PS. Scott Slumber pointed me to a National Geographic story, which explains why the sleep world is superior to the awake world:
[W]hen we’re sleeping, and we commence our first REM session, the most elaborate and complex instrument known in the universe is free to do what it wishes. It self-activates. It dreams. This, one could say, is the playtime of the brain. Some sleep theorists postulate that REM sleep is when we are our most intelligent, insightful, creative, and free. It’s when we truly come alive. “REM sleep may be the thing that makes us the most human, both for what it does for the brain and body, and for the sheer experience of it,” says Michael Perlis.
Maybe, then, we’ve been asking the wrong question about sleep, ever since Aristotle. The real wonder isn’t why we sleep. It’s why, with such an incredible alternative available, do we bother to stay awake?
And the answer might be that we need to attend to the basics of life—the eating and mating and fighting—only to ensure that the body is fully ready for sleep.
They also suggested that logic is turned off during dreams:
Belief in the unbelievable happens because in REM sleep, stewardship of the brain is transferred away from the logic centers and impulse-control regions.
Slumber then pointed to a related quote from André Gide:
Because of his multi-faced inconsistency, Proteus is, among all the gods, the one who has the least existence. Before he chooses, an individual is richer; after he chooses, he is stronger.
The dream world is richer, as logic doesn’t force us to choose, while the awake world is stronger.
Slumber added this:
People in the awake world tend to view the conflicts of society in terms of left vs. right.
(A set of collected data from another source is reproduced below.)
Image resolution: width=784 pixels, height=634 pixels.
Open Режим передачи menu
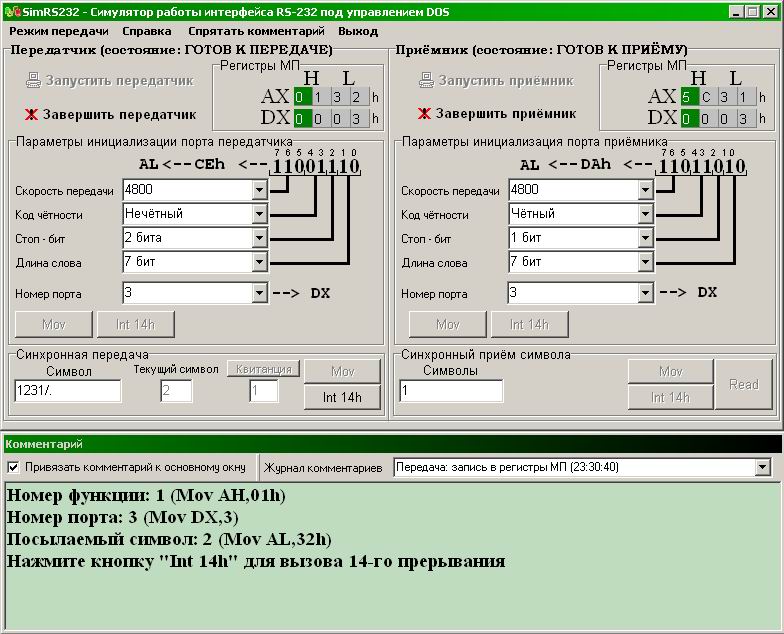click(x=59, y=31)
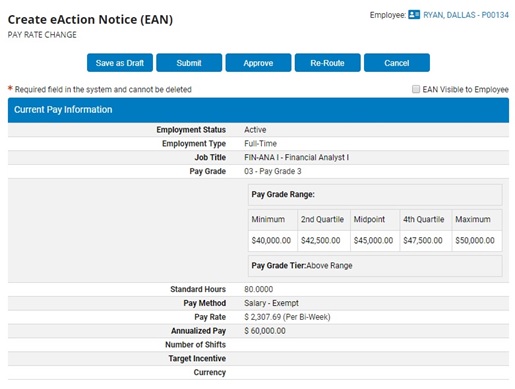Image resolution: width=515 pixels, height=389 pixels.
Task: Cancel the pay rate change notice
Action: 397,63
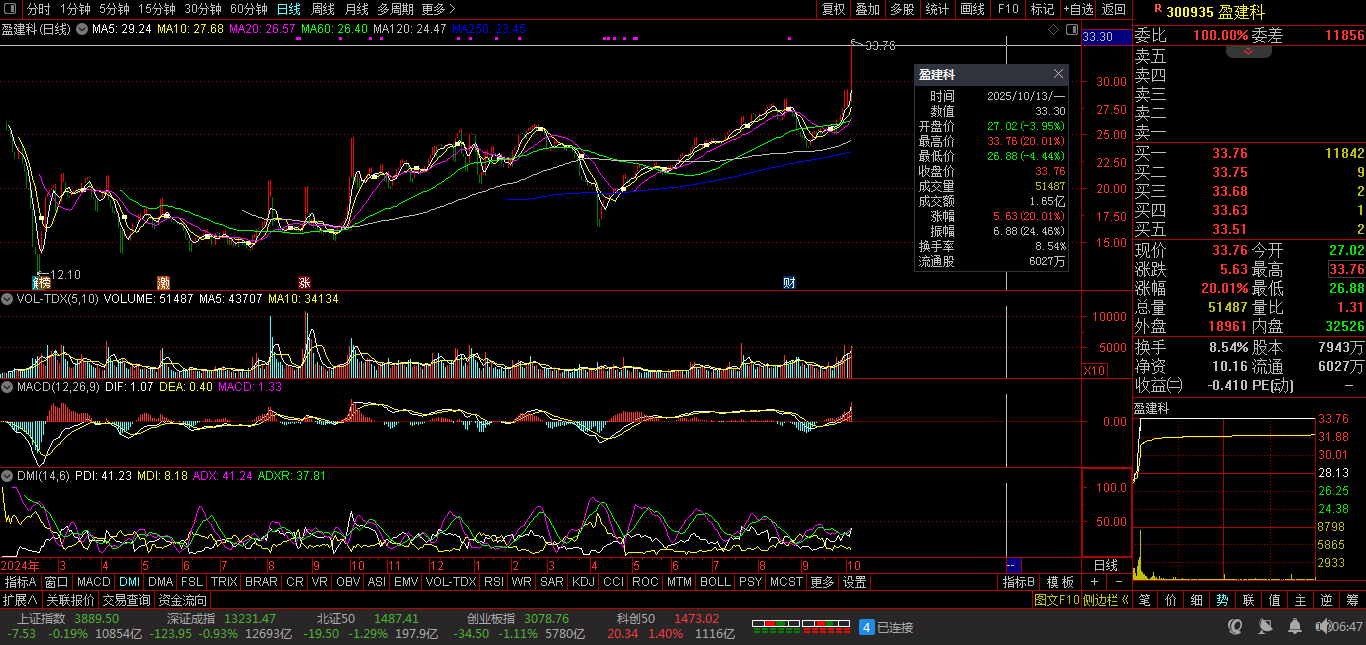Open the notification bell icon

1295,627
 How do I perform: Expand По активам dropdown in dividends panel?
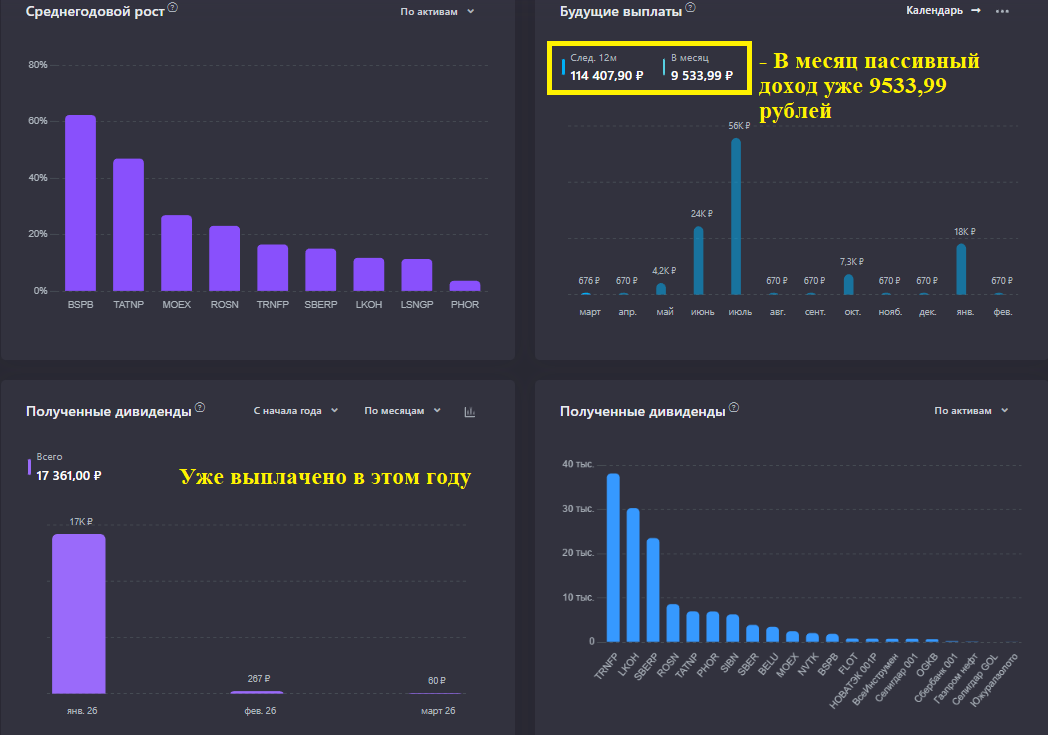click(x=971, y=410)
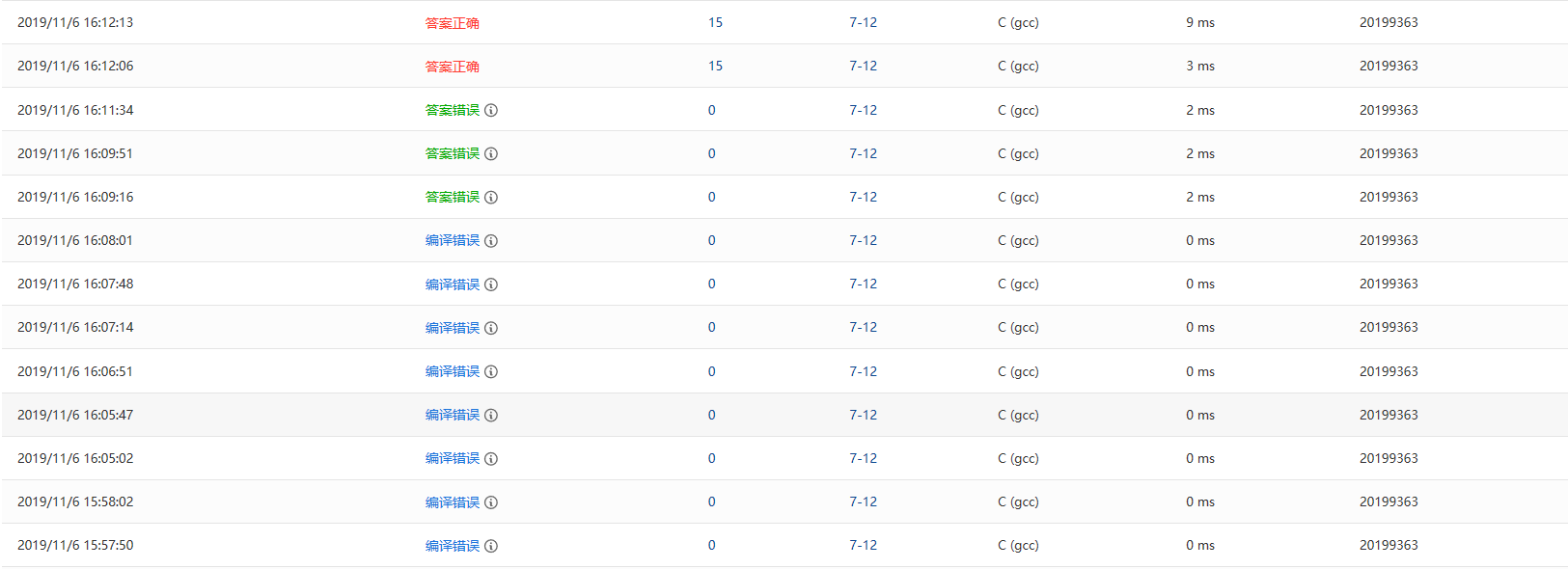
Task: Click info icon for 16:05:02 compile error
Action: [x=491, y=458]
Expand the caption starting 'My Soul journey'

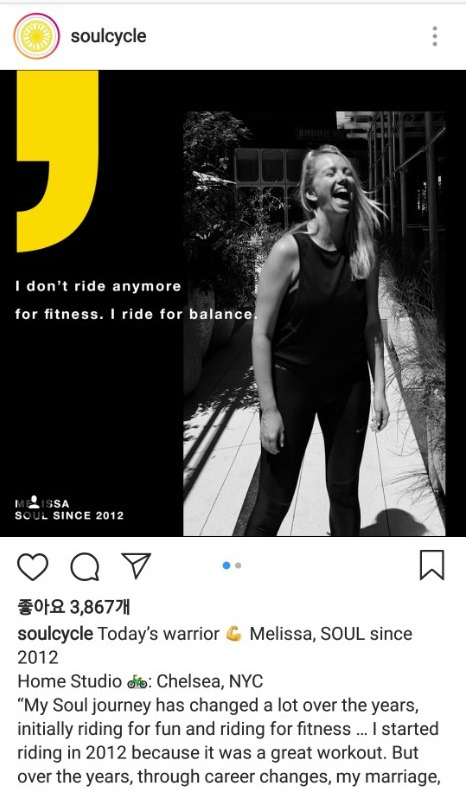(229, 741)
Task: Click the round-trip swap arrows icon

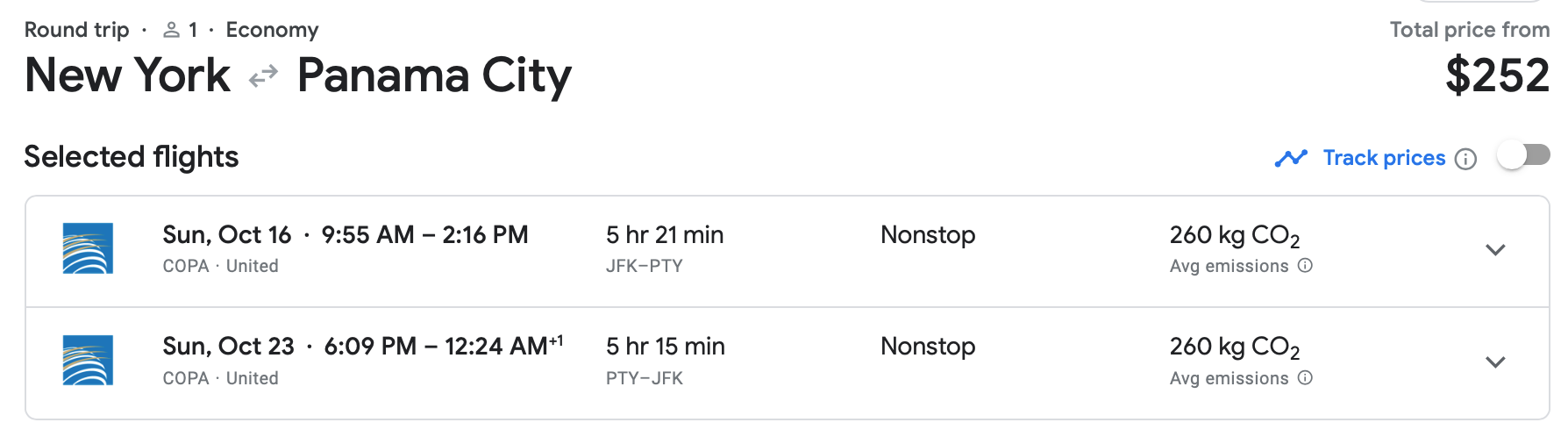Action: pos(263,77)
But perhaps the real struggle is the best parts of humanity (creativity, freedom, love, intelligence, etc.) against “the machine”—a stupid oppressive bureaucratic structure built by both the left and the right. I’m talking about the war on drugs, the military, organized religion, the K-12 educational system, health insurance, the IRS, the INS, the TSA and all of the other ways that society tries to crush our spirit and turn us into a cog in the machine.
Isn’t that just warmed over Foucault? Don’t we need a “machine” to generate the GDP required to make the world safe for sleepers, so they don’t get eaten by wolves?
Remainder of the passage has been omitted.